El intento cada vez más recurrente de intentar "administrar" los espacios abiertos de  Internet cuestiona el falso supuesto de la tradición neoliberal según el cual, existe un  vínculo indisoluble entre mercado y libertad.  Del mismo modo en que es falso el supuesto de que el mercado puede por sí mismo garantizar la estabilidad económica y propiciar la justicia social, tampoco el mercado puede, por si solo, constituirse en una garantía para el fomento de la libertad. Son los mercados mismos los que deben ser regulados, como nos ha mostrado la crisis financiera internacional que ha afectado la calidad de vida de millones de personas y ampliado los focos de pobreza a niveles insospechados en todo el planeta.

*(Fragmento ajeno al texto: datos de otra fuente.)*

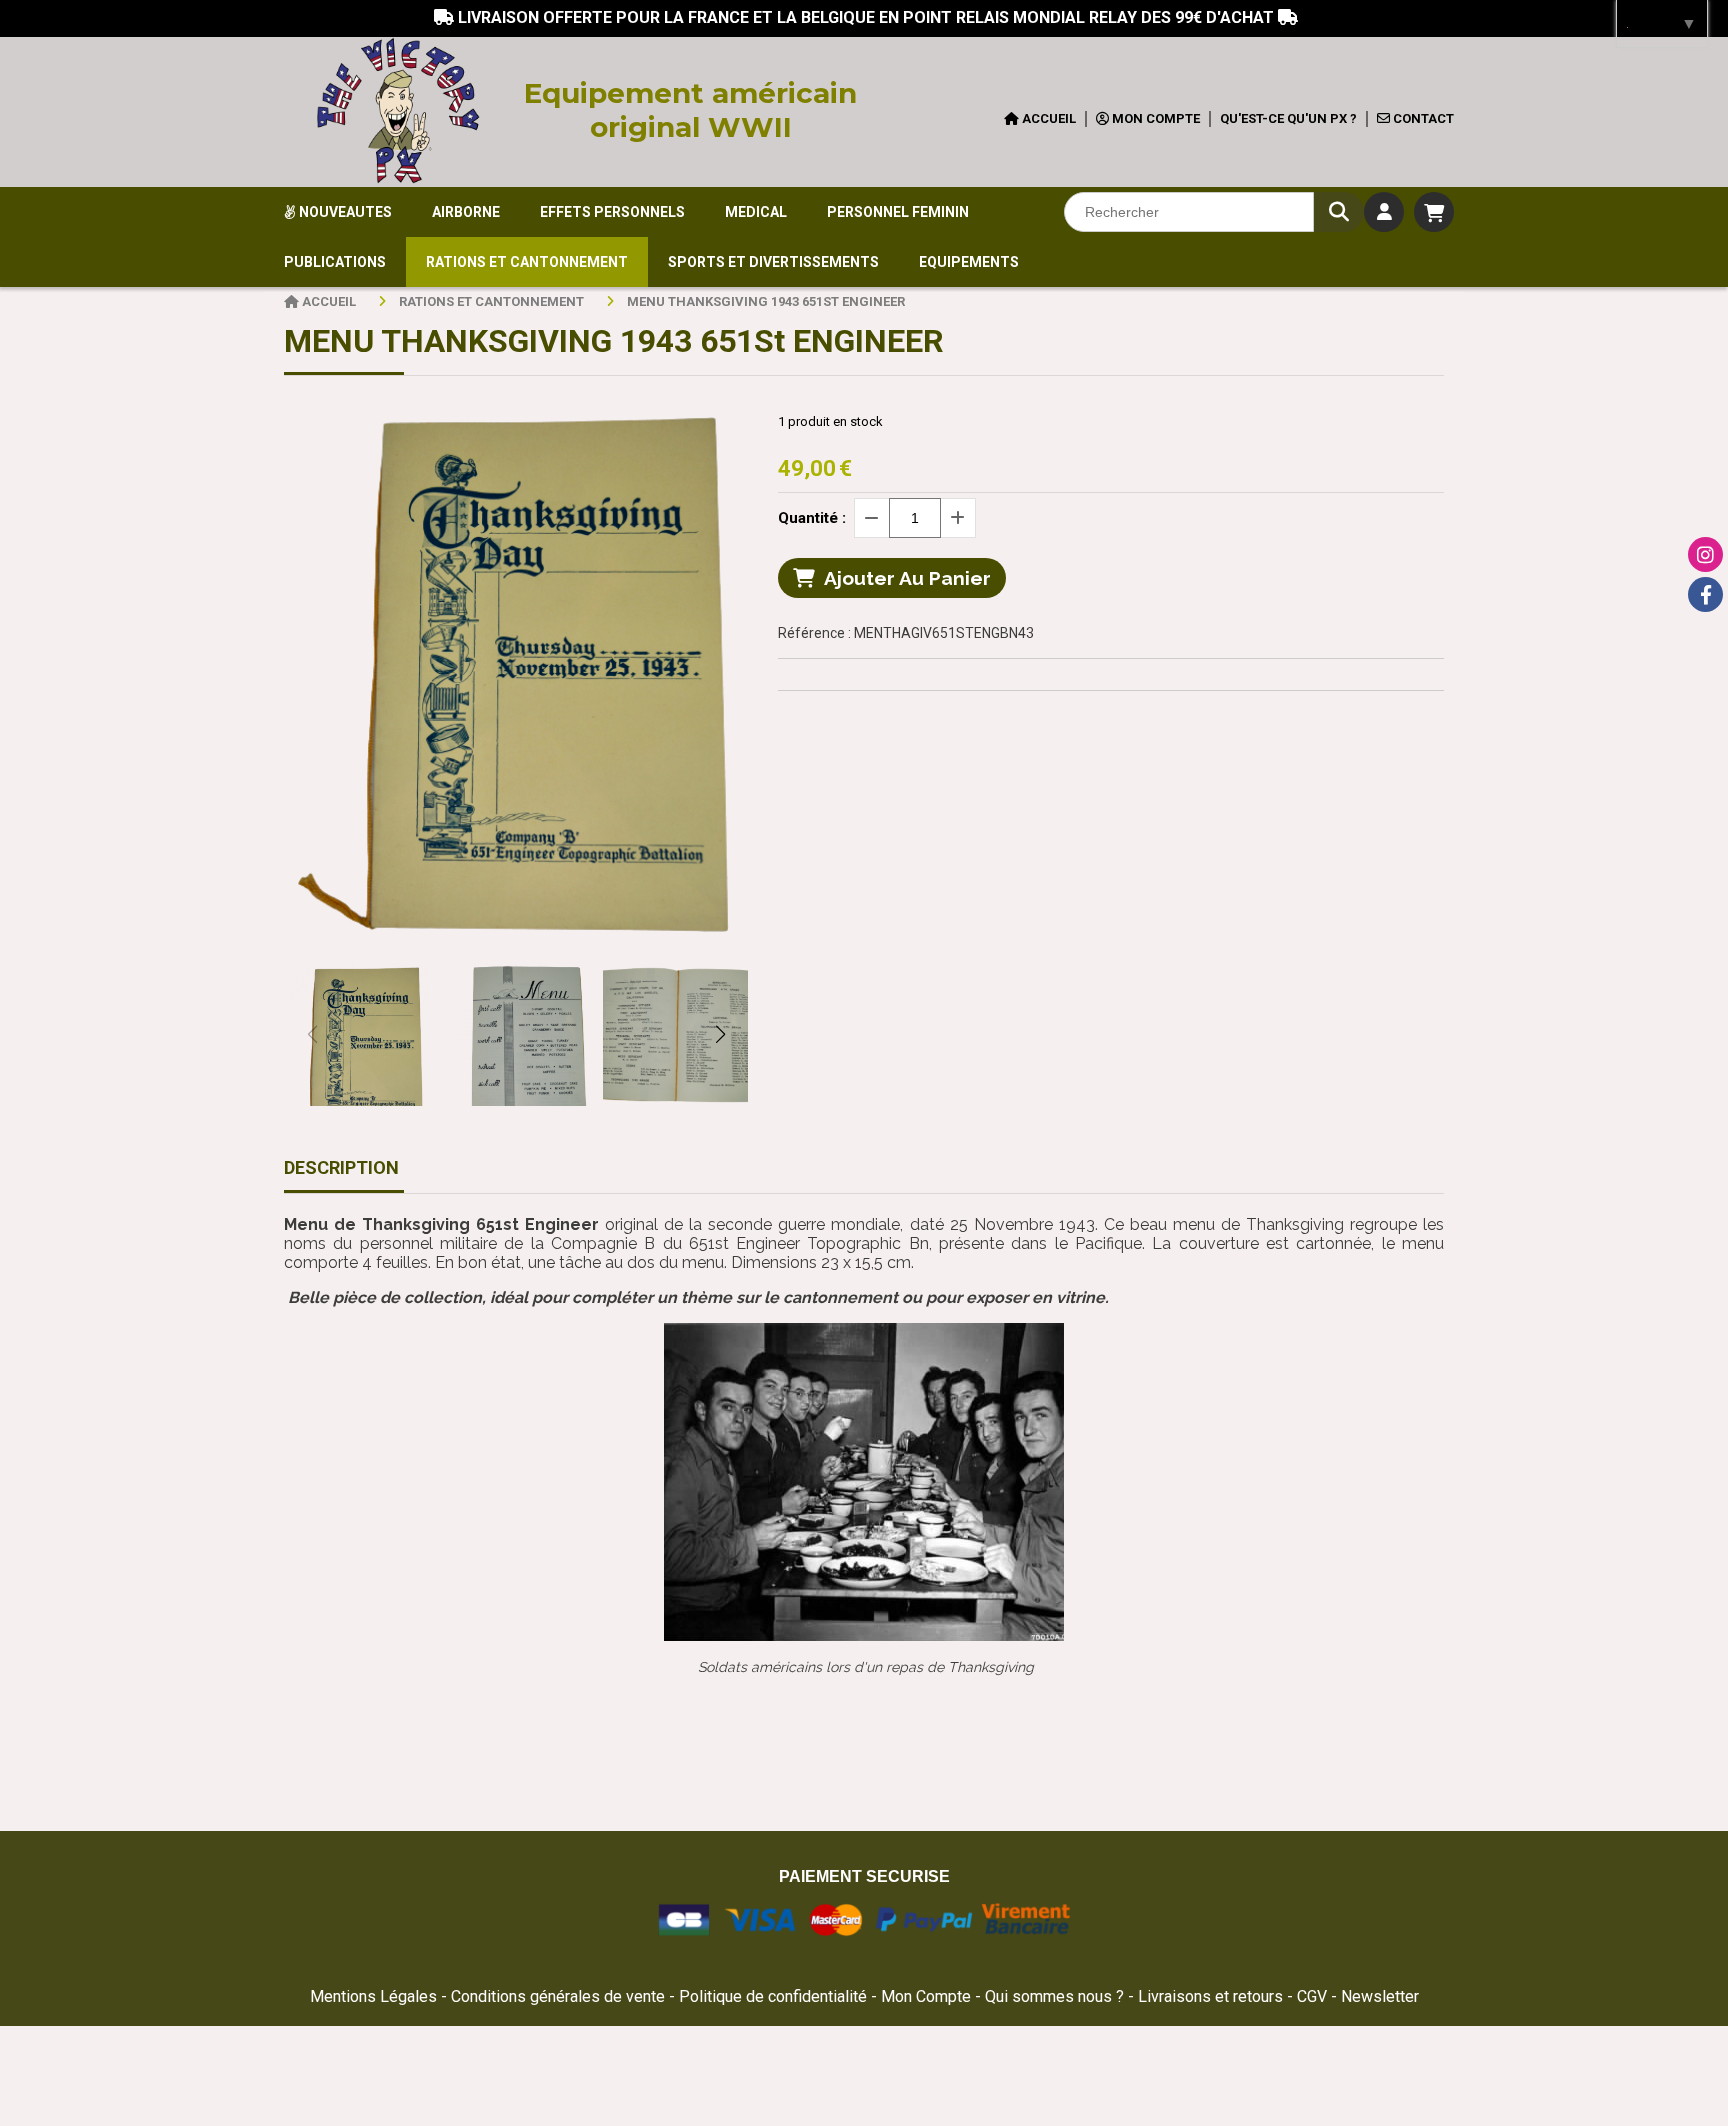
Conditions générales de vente (558, 1996)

El anuncio de restricción de Twitter coincide con el anuncio oficial de una inversión de 300 millones de dólares por parte del Príncipe Alwaleed Bin Talal, de Arabia Saudí, en la plataforma de la red social. Este  hecho ha generado muchas sospechas. Puede ser una simple coincidencia y no quiero atribuir a la casualidad entre dos fenómenos una relación de causalidad. No obstante, aun tratándose de  una simple coincidencia de los hechos, los mismos me estimulan a formular una pregunta que les dejo como reflexión: ¿Iniciamos un peligroso proceso de creación de espacios cerrados en Internet, debido a los intereses de agentes económicos dispuestos a poner precio a la libertad, o a hacernos creer que la misma no es más que un hábito cultural, como el uso de la  minifalda o del burka?